Friday, June 3, 2016

Learning to Love Myself

My relationship with my body has NEVER been a good one. I remember thinking as a young girl that I had a really fat tummy and legs. There is not a day that goes by that I don't think those two exact thoughts. I have never treated my body the way it deserves. I've harmed it, scarred it intentionally, starved it, overfed it, and have not used it to it's full potential. From self-harm to an eating disorder I've come to realize the root of all my problems. I have always seen my body as worthless because that is how I figured the world saw it. I was always rounder and shorter than my friends growing up and was always so envious of their naturally thin bodies. The way the media perceived the "perfect" body was no where near what I could ever hope to be. Therefore I stopped caring about and for my body. 


This first picture was about 3 months after I started eating again, and was about 10-15 pounds heavier than I was when I was dealing with anorexia.
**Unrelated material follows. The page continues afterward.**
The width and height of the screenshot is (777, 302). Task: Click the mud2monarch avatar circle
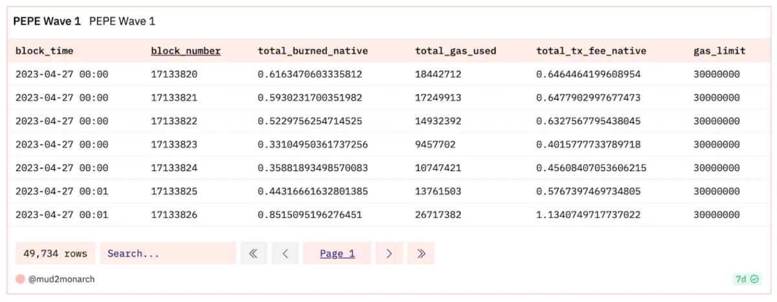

I went from one extreme to the other. Instead of not eating at all I began eating everything. After my eating disorder in 2013, three years later, I'm 70 pounds heavier. When I lost all control and became larger, I tried embracing my curves and rocking the plus size girl life. But I never felt comfortable there either. I have resented my body for 22 years. I have let it hold me back from so many social outings and physical activity. I started living to eat rather than eating to live. And because I had so much going on emotionally inside, I used food as therapy. I've had a really unhealthy relationship with myself and with food. 


Things are changing. Because it's not too late to learn to love myself. It's not too late to stop letting food and being an introvert limit me. I'm not only going to eat better and cleaner, but make sure that I'm giving my body the exercise it needs. I want to go on hikes and play a game of softball. I want to go swimming and not hate it the whole time because I hate my body so much. As my sweet husband always says "If you don't like something about yourself, you have the power to change it." I can't rely on anyone else or anything else to make me love myself. So here's to the beginning of a long journey, hopefully this is the time that I don't give up. I'm hoping that if I make myself accountable to my few blog followers that I'll have another reason to not give up. Two days down, forever to go.    
  

                                                                                                                                                                                     

1 comment:

  1. I love you love bug! You are stronger than you know and I will love you forever and always!